= Gross-Wien =

Waltz by Johann Strauss II

Gross-Wien Op. 440 is a waltz by Johann Strauss II written in 1891 and was a choral waltz for the Wiener Männergesang-Verein (Vienna Men's Choral Association) during the Vienna Fasching (Carnival) of the same year. The text for the choral version of the waltz was by Franz von Gernerth.
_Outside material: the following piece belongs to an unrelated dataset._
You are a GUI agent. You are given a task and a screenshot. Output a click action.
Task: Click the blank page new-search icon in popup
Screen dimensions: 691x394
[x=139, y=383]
The waltz's title was a chronicle of events in and around Vienna as the Imperial City underwent vast development through the years. Although the waltz was intended as a choral work for the association, its first performance was actually at the Vienna Prater, on 10 May 1891 for a 'Monster Concert' of over 500 musicians from the combined military orchestras of Vienna under Strauss' baton. The premiere of the waltz in its orchestral version was also without chorus, as the planned performance with chorus had been delayed until 4 October of the same year, taking place at the Sängerhalle under the direction of chorus-master Eduard Kremser.

The first performance at the Prater was also attended by the Austrian ruling family, as well as the King and Queen of Denmark and the Duke and Duchess of Cumberland. Strauss' waltz brims with a confidence typical of his maturity, containing musical ideas that are never trite, although he wrote waltzes at a prodigious rate.